■ **Objectives**:
(A) Answer each question from the article about Cartier's lawsuit over stolen cosmetics, one line per answer:
(i) To which country was Ziegler France hired to carry the load of cosmetics?
(ii) How long before Cartier and its insurer sued in France did Ziegler file its action in a British court?
(iii) In which city is the high court that issued the preliminary ruling based?
(B) Pick up the article about Cartier's lawsuit over stolen cosmetics after its final sentence and keep writing.

■ **Document excerpt**:
In 2007, Cartier hired Ziegler France to transport a load of cosmetics to the United Kingdom. En route, a subcontracted driver woke up at a rest stop and discovered thieves had taken nearly $200,000 in makeup from the truck.

But a week before Cartier and its insurance company sued Ziegler and the subcontractors in a French court, Ziegler filed its own action in a British court for a determination of its liability to Cartier. The French court then dismissed Cartier's action due to Ziegler's pending U.K. action, a decision Cartier appealed all the way to France's court of final appeal.

That court, confronted with it called "diverging academic opinion in France" as to which country had jurisdiction under EU law, then asked the Court of Justice of the European Union to weigh in.

The Luxembourg-based high court said in a preliminary ruling that EU law clearly gives jurisdiction to the court where a dispute is first lodged, provided that court does not decline to hear the case and there are no objections from the involved parties before proceedings begin. Cartier made appearances in the U.K. court to litigate the case and never questioned that court's jurisdiction, the high court noted.

■ **Data listing**:
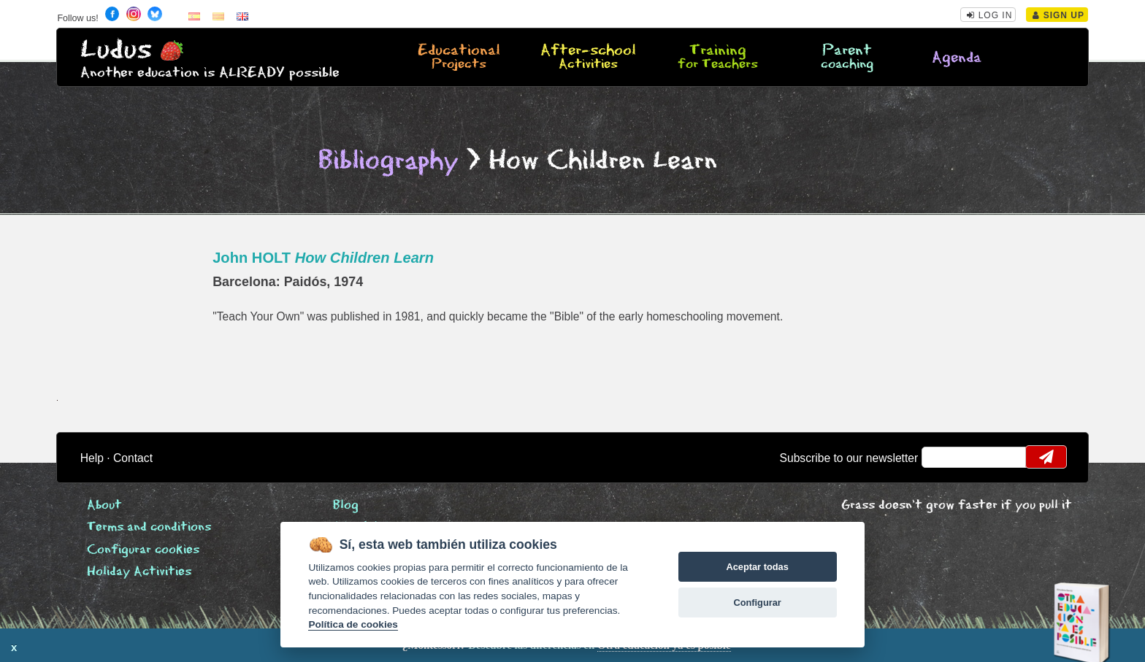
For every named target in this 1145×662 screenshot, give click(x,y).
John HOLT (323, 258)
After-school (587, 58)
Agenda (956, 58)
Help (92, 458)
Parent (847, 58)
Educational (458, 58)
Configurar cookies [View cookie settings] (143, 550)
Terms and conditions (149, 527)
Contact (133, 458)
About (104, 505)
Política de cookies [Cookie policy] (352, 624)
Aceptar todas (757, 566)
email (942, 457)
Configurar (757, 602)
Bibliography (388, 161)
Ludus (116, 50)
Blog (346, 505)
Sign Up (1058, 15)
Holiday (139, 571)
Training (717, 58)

---

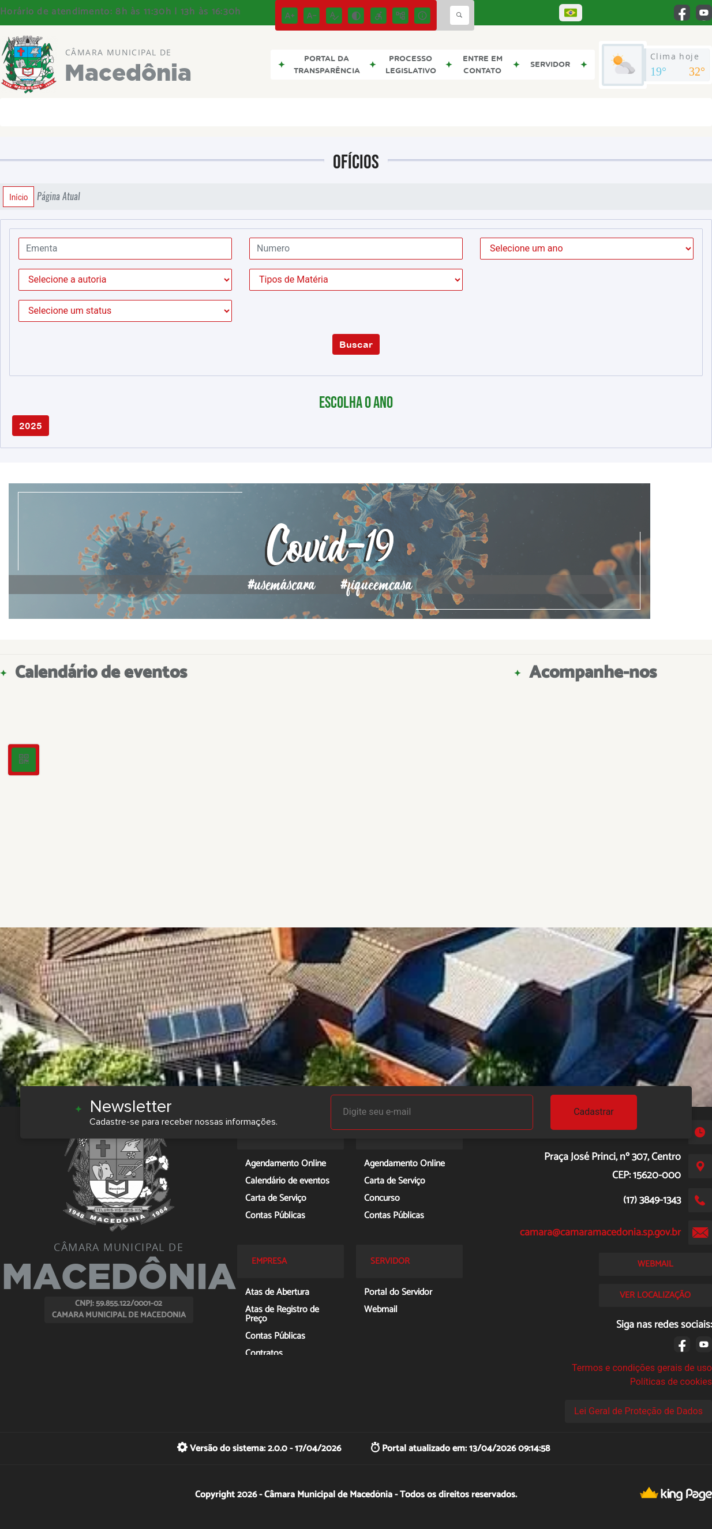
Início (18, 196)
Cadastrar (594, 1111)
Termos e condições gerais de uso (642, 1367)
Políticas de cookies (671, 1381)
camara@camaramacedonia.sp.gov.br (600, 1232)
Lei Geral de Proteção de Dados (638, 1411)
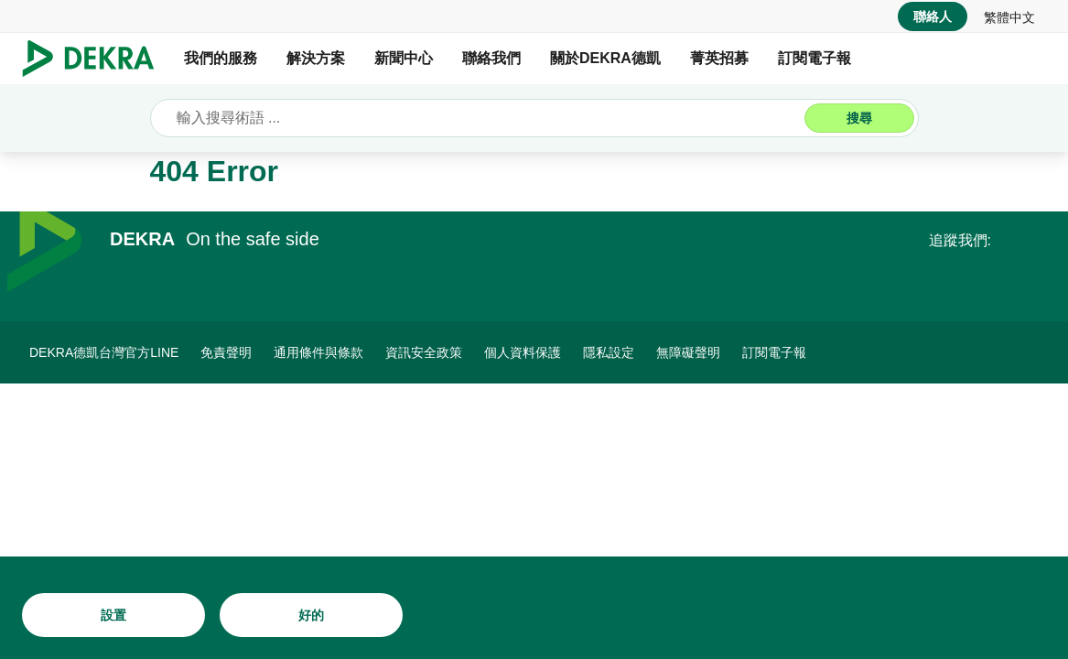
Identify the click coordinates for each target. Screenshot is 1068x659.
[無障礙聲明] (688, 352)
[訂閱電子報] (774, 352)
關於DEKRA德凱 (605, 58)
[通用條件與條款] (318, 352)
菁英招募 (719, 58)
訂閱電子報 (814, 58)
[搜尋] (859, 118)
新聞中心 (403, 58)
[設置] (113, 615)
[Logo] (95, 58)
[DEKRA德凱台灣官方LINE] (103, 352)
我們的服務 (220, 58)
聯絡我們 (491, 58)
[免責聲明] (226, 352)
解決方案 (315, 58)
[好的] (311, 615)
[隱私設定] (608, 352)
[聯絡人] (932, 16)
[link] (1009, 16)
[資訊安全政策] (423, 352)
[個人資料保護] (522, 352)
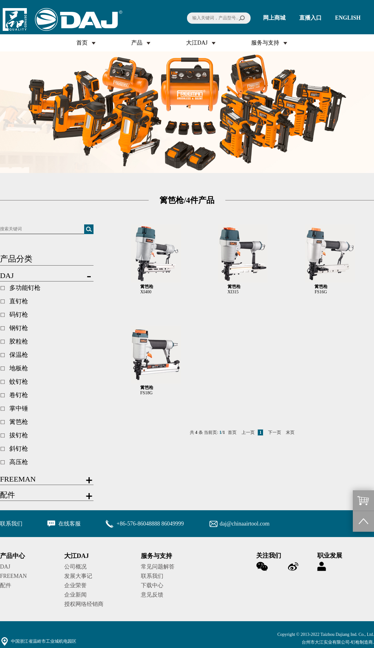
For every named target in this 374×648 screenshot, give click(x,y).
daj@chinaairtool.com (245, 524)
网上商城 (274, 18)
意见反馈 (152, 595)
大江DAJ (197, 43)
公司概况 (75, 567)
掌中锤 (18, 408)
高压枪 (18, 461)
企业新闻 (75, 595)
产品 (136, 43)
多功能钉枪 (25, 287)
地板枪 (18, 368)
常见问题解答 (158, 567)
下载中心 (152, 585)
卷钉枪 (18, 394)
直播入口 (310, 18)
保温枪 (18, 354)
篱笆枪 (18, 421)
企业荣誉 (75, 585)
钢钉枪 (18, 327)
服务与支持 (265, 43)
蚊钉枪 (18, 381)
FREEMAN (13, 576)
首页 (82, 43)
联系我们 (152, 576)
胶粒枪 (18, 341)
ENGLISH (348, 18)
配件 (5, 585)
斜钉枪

■ **Outputs**:
(A)
(i) The United Kingdom.
(ii) A week.
(iii) Luxembourg.

(B)
"One of the aims of that regulation is to minimize the possibility of concurrent proceedings and to ensure that irreconcilable judgments will not be given where a number of courts have jurisdiction to hear the same dispute," the court wrote. "It is for that purpose that the European Union legislature intended to put in place a mechanism which is clear and effective in order to resolve situations of lis pendens. It follows that, in order to achieve those aims, the law must be interpreted broadly."